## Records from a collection
------------------------------------------------
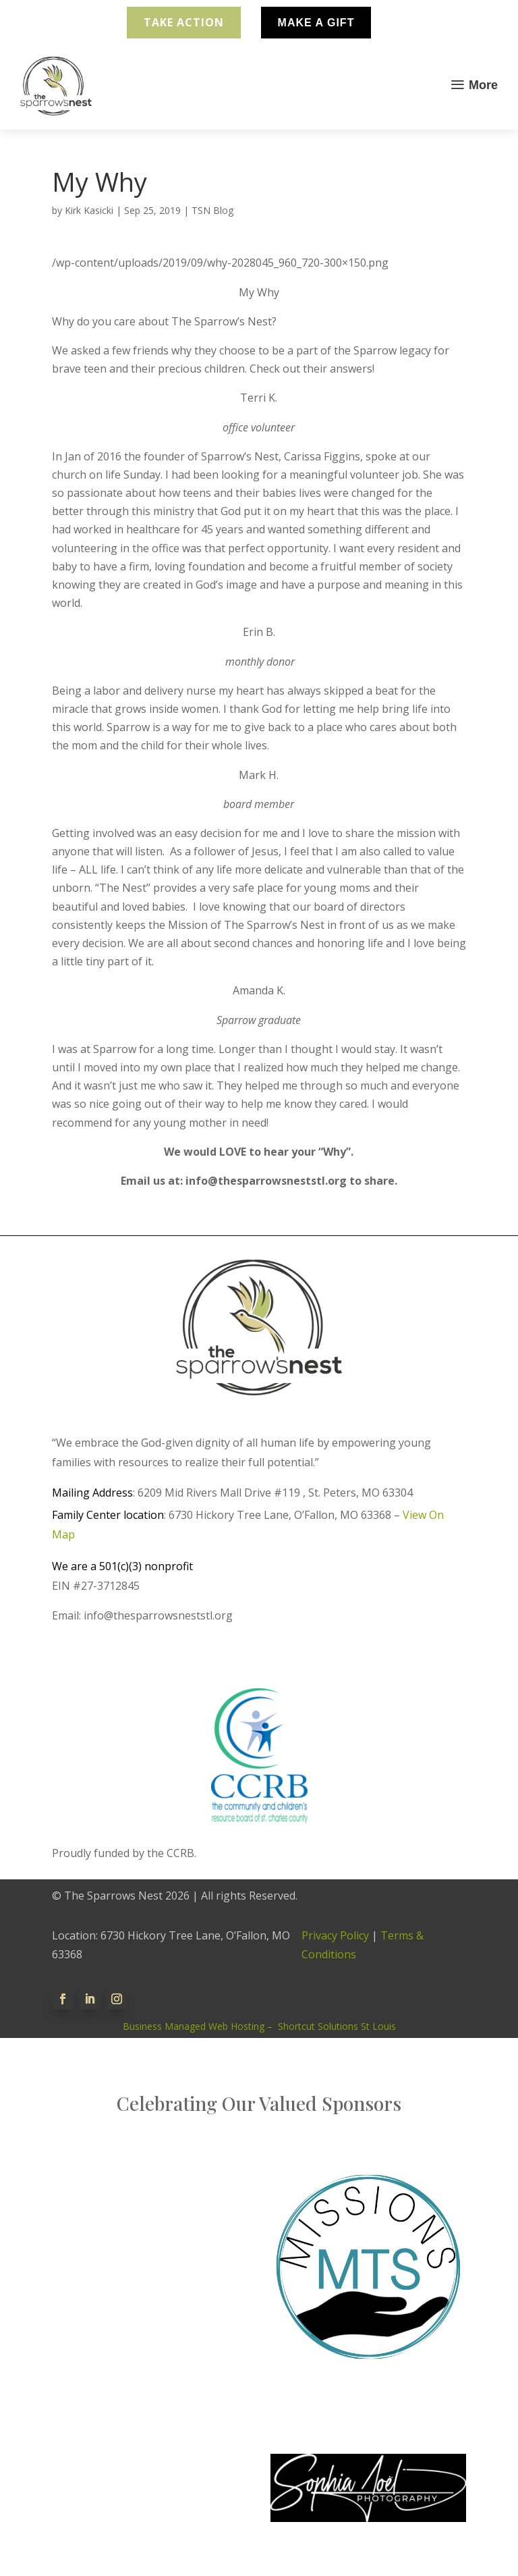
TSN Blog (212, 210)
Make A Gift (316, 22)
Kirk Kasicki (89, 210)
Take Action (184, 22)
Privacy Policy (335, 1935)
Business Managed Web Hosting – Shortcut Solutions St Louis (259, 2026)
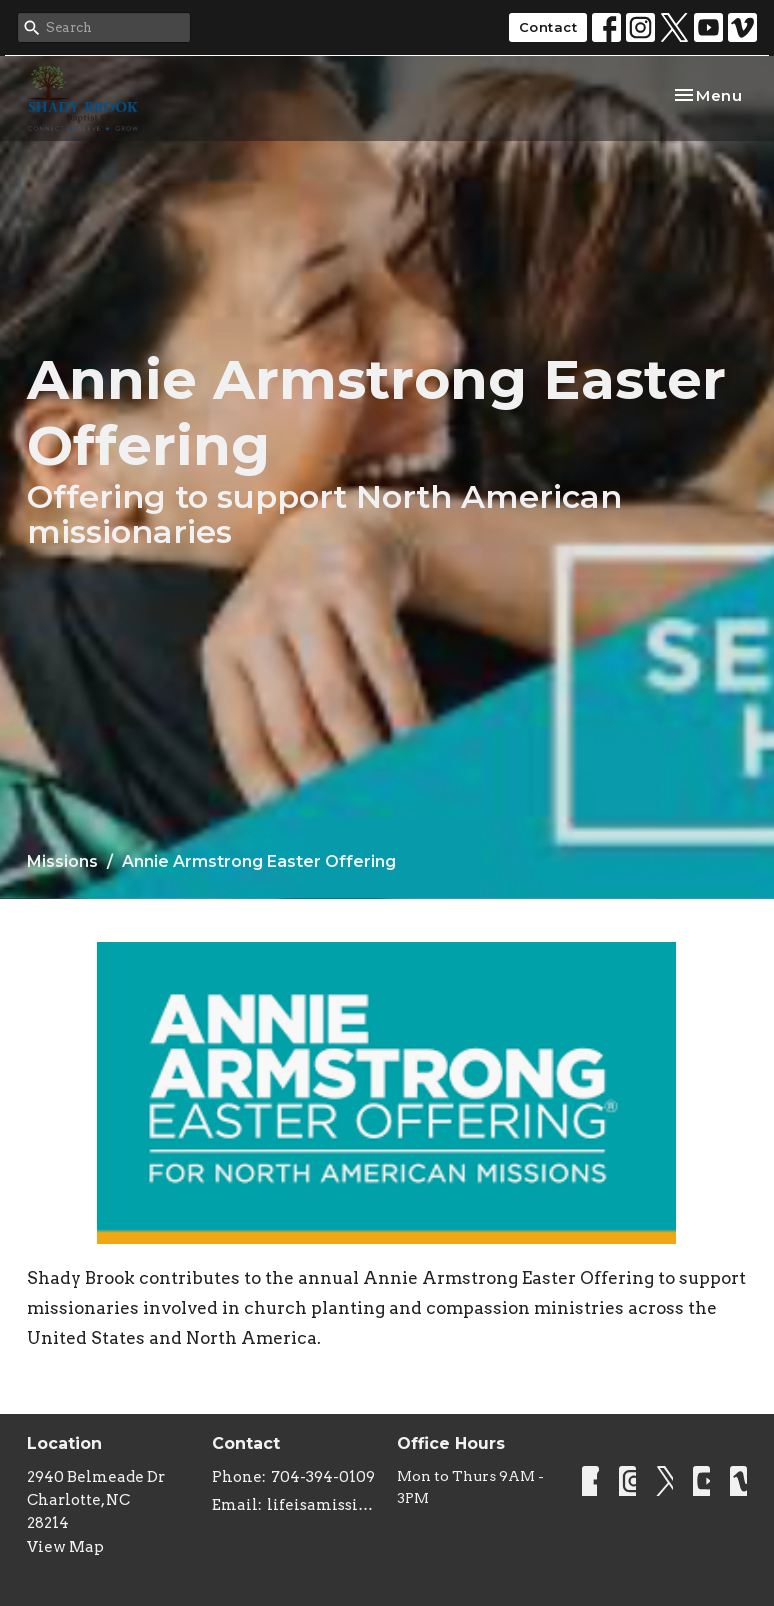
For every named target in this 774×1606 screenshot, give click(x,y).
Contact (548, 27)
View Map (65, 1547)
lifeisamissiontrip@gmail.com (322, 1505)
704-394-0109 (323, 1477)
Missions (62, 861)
------------------------------------------------
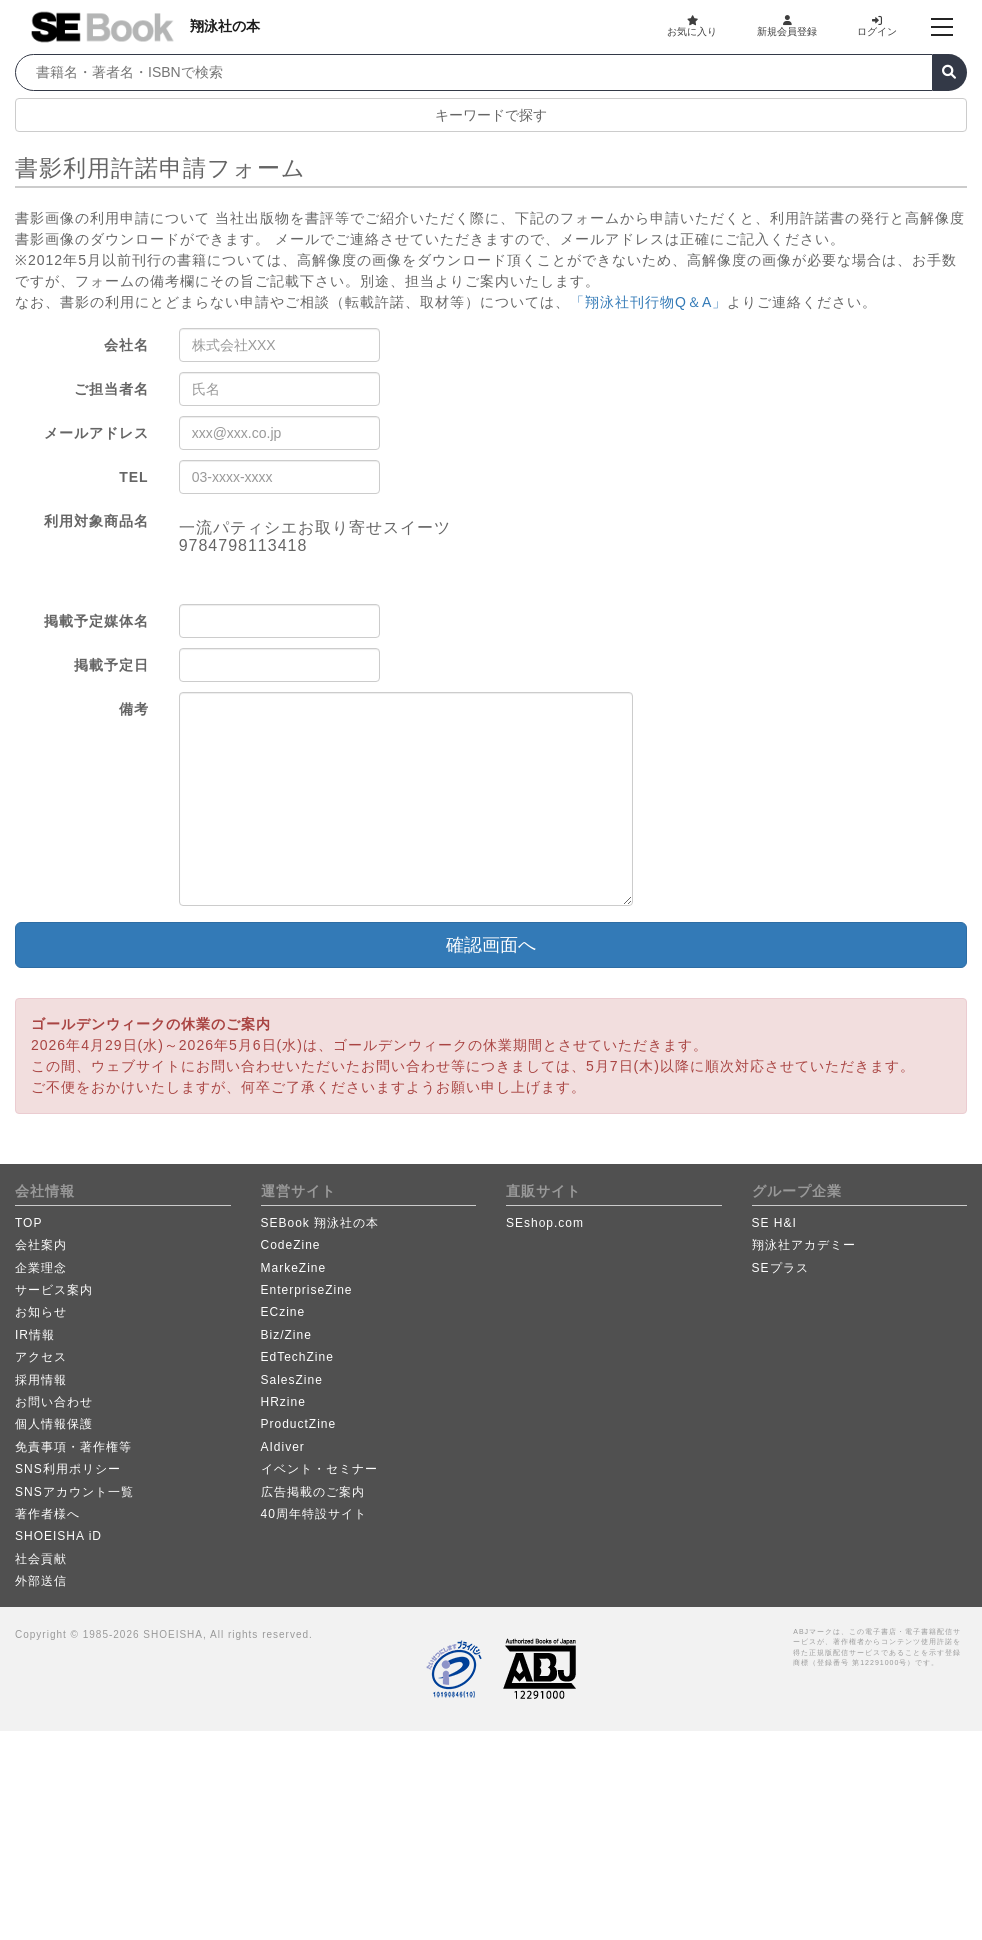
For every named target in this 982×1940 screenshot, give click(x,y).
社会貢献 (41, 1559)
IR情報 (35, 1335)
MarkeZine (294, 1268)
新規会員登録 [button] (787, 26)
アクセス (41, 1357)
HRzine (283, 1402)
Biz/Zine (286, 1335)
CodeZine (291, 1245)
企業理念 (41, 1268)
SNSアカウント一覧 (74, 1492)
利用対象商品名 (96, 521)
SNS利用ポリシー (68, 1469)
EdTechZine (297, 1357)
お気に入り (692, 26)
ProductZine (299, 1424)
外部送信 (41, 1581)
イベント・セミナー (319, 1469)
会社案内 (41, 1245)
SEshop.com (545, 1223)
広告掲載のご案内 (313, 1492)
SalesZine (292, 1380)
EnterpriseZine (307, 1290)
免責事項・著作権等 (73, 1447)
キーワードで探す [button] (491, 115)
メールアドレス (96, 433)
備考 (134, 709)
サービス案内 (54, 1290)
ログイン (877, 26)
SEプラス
------------------------------------------------
## WHAT YOU ARE ASKED TO DO
Pull out each line of the material that contains the string "target"; letter case must match.

## FULL OUTPUT
For every named target in this 774×1606 screenshot, give click(x,y).
For every named target in this 982×1940 screenshot, give click(x,y).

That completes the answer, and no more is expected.